#### SOURCE INFORMATION ####
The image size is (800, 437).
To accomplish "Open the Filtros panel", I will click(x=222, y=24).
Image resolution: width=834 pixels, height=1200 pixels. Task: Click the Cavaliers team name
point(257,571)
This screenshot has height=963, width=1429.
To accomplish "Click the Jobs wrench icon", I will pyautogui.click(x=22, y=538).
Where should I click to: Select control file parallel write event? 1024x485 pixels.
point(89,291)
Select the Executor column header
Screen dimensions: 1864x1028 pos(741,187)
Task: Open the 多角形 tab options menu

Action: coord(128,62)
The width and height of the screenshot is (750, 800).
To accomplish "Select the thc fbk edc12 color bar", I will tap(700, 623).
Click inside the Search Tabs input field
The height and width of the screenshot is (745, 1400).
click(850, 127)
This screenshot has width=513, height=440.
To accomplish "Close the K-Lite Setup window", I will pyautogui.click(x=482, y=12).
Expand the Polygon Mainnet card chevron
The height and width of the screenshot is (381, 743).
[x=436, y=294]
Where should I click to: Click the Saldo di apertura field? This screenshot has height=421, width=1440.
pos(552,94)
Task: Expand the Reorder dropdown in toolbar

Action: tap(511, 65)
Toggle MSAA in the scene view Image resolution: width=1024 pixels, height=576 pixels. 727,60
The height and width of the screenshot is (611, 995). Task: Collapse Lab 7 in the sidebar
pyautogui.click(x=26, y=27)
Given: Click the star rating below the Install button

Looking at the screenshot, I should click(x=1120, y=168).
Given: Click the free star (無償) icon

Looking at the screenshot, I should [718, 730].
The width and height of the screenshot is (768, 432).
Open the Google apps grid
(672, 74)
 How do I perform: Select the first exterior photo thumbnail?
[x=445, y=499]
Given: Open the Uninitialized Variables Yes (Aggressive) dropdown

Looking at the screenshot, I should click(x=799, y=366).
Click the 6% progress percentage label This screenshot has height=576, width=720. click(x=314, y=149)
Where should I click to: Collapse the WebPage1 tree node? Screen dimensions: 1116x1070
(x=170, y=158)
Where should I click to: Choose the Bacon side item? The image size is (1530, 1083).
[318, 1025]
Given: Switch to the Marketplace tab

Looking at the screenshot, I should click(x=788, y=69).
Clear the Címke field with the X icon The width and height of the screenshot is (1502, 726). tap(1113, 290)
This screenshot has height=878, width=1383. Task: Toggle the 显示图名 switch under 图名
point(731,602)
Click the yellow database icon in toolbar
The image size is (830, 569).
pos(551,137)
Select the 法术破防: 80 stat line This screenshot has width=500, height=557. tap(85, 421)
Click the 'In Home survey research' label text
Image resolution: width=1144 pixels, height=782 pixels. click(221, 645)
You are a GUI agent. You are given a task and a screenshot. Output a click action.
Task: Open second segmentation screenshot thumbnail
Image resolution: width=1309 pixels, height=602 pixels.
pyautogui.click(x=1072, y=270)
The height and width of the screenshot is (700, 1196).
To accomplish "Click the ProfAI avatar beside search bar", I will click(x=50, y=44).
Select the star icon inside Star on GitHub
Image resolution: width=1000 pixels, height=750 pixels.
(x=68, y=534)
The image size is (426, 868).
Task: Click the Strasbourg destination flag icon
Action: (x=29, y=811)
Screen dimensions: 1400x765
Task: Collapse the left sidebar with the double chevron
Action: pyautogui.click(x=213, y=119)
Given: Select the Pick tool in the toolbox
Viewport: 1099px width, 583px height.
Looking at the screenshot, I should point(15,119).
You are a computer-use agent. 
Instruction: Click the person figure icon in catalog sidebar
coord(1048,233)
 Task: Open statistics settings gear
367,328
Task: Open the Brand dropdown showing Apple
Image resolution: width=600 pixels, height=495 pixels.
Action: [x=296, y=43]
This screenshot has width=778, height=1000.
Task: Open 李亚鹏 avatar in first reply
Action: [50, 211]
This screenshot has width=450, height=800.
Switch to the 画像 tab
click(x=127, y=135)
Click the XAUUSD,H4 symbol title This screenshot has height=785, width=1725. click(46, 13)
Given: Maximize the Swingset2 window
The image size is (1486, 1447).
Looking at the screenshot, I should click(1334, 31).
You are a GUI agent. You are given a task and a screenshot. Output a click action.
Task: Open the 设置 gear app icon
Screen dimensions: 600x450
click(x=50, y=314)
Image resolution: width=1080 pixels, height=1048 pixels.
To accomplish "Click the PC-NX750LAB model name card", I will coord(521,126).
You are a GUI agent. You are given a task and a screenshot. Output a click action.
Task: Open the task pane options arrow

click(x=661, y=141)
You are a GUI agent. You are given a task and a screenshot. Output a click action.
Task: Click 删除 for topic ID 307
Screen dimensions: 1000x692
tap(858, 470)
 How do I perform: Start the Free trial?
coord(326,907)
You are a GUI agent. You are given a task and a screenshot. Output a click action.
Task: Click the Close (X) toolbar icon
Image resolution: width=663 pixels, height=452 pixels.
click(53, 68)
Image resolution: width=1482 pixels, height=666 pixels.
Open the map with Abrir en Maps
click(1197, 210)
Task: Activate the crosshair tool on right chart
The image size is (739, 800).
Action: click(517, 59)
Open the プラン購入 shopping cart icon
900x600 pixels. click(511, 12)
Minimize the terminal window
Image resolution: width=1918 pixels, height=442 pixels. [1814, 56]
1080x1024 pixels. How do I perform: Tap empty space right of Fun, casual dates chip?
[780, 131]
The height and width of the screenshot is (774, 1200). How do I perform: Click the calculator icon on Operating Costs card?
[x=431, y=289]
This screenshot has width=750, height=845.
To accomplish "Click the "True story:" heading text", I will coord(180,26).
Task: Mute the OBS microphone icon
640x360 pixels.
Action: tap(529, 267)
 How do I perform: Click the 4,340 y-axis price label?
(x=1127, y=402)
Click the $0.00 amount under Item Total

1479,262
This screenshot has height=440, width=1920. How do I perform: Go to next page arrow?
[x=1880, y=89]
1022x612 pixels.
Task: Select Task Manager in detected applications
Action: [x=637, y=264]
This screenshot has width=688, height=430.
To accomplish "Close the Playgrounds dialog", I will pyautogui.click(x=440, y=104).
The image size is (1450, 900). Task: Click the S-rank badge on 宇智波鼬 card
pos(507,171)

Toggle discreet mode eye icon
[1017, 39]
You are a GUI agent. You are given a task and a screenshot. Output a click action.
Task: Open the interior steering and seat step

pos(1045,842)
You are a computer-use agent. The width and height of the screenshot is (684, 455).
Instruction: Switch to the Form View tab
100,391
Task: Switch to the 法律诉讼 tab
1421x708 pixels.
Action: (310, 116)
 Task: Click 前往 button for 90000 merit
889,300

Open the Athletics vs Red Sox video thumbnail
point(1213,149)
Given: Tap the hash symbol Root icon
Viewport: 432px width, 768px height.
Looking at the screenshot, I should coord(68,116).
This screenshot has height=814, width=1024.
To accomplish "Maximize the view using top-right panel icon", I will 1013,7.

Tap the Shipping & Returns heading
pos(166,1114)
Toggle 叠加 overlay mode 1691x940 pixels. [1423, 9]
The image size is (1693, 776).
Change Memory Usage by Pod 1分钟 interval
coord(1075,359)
####
WHAT NEEDS TO BE DONE: Say how many lines in the preceding material hold the word "Maximize"; nothing else belongs in the reply.

WRITTEN SOLUTION: 2